Manzhalesava et al. [20] reviewed the results of the induction of plant resistance to fungal diseases using new brassinosteroid phytohormone derivatives – their conjugates with succinic acid. It has been shown that succinic acid enhances the protective effect of brassinosteroids on plants against fungal infection (Helminthosporium teres) when used as conjugates and in mechanical mixtures. The effect is the result of the combined cell-stimulating and fungistatic action of succinic acid and brassinosteroids and can be used to increase the resistance and productivity of spring barley plants.

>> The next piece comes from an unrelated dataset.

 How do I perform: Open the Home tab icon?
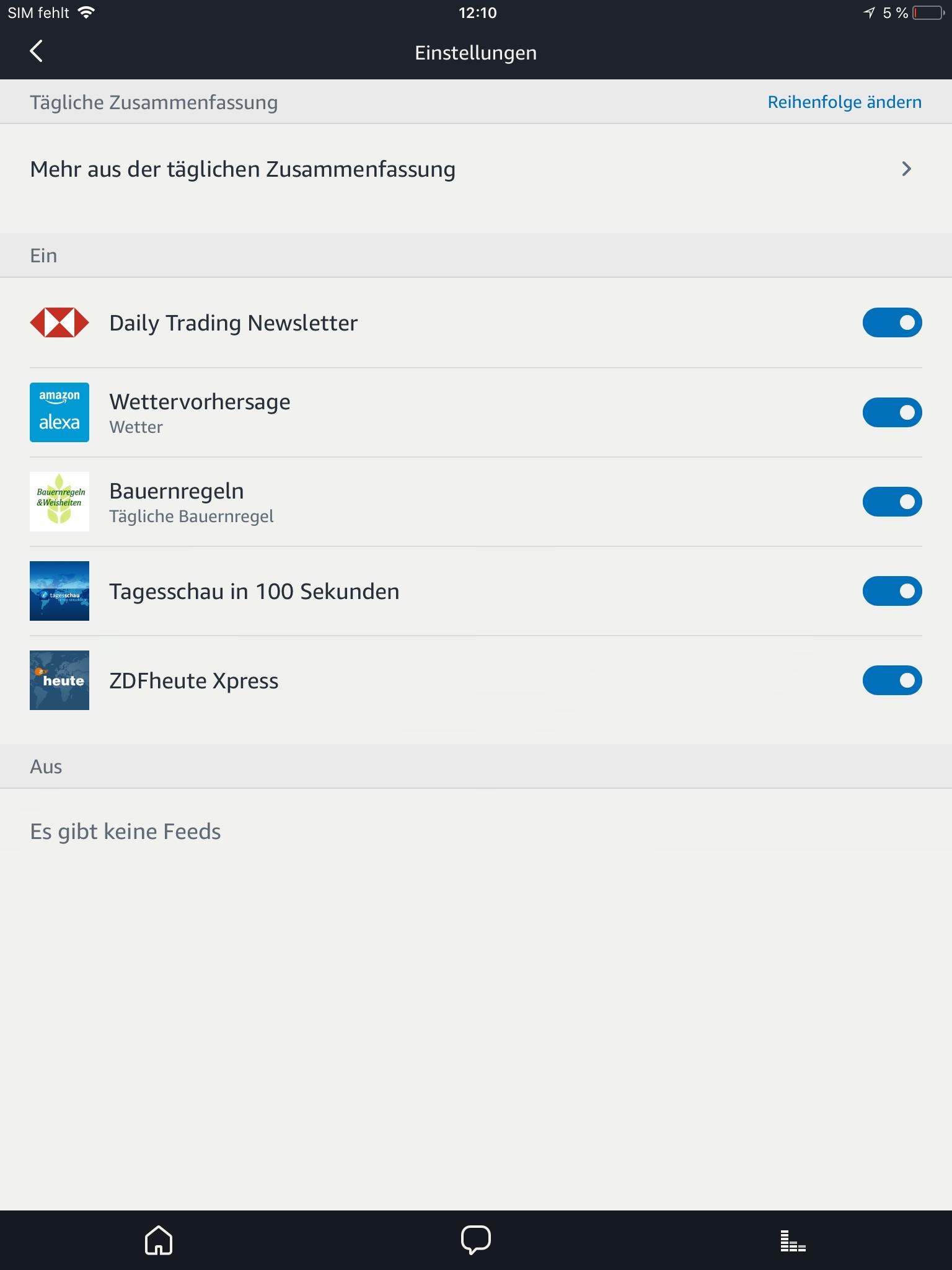click(x=159, y=1240)
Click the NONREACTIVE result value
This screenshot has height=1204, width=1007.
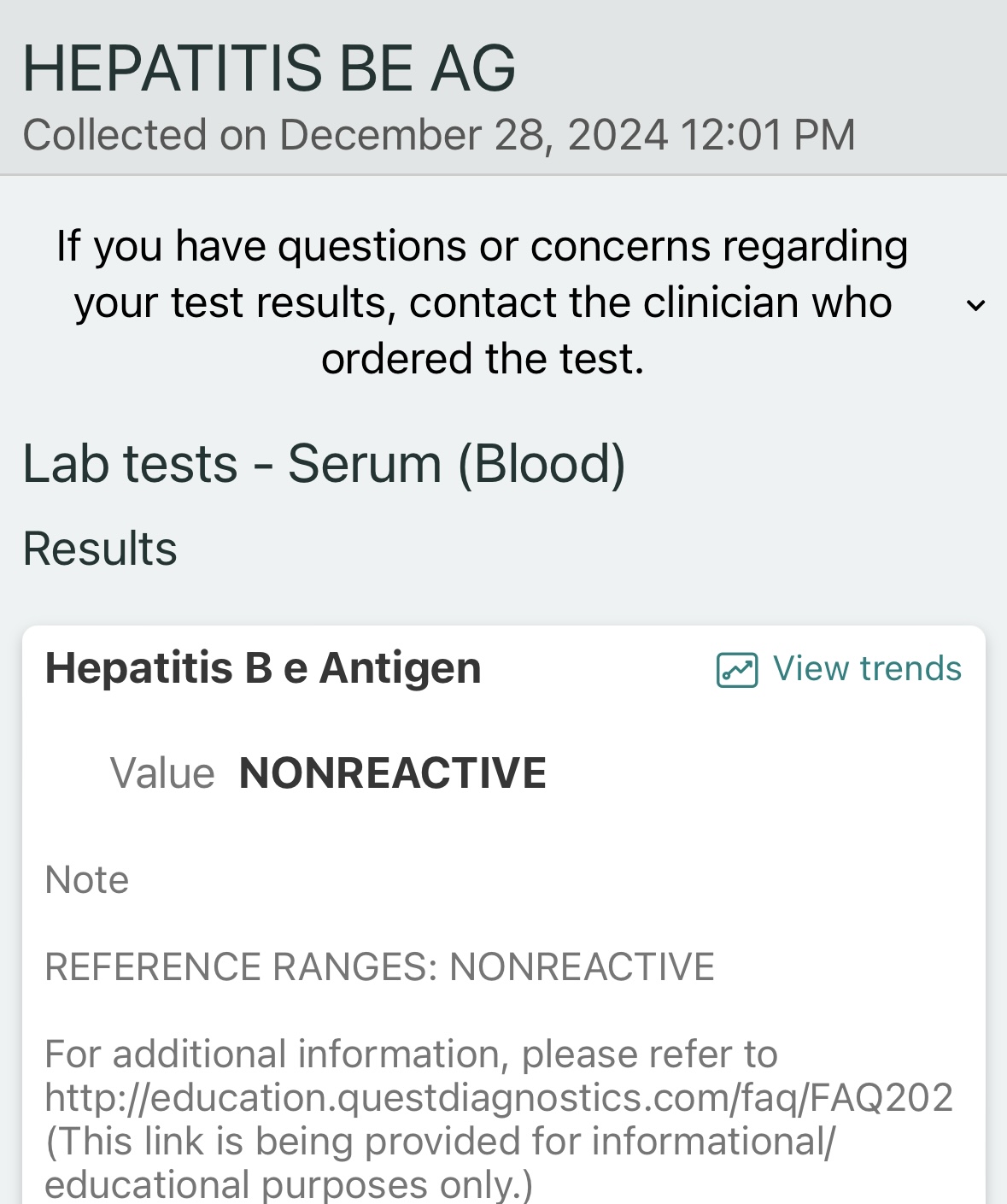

Motsnyi et al. [21] assessed the phenotypic diversity of new introgressive wheat lines in terms of resistance to common diseases and drought. As a result of crosses and backcrosses of various primary sources of alien traits with modern wheat varieties, the authors obtained breeding introgressive lines with alien genetic complexes of disease resistance and high protein content. In particular, high long-term resistance to stem rust was noted mainly in derivatives of the H74/90-245 wheat line.

Radchenko et al. [22] studied the possibility of using DNA markers to identify genes of resistance of cereals to fungal diseases. Using the codominant marker cssfr5, based on detecting a polymorphic state of one of the exons of the Lr34/Yr18/Sr57/Pm38/Bdv1 gene, the Lr34(+) allele, conferring resistance to leaf rust, was found in 25% of the studied varieties. The matching results obtained with cssfr5 and csLV34 markers was 84.5%. The data obtained can be used in breeding programs to create breeding lines and new varieties resistant to leaf rust.

The review and original articles presented in the special issue will be of interest to physiologists, biochemists and molecular biologists dealing with plant resistance to stress, as well as to specialists in innovative developments in the field of plant growing.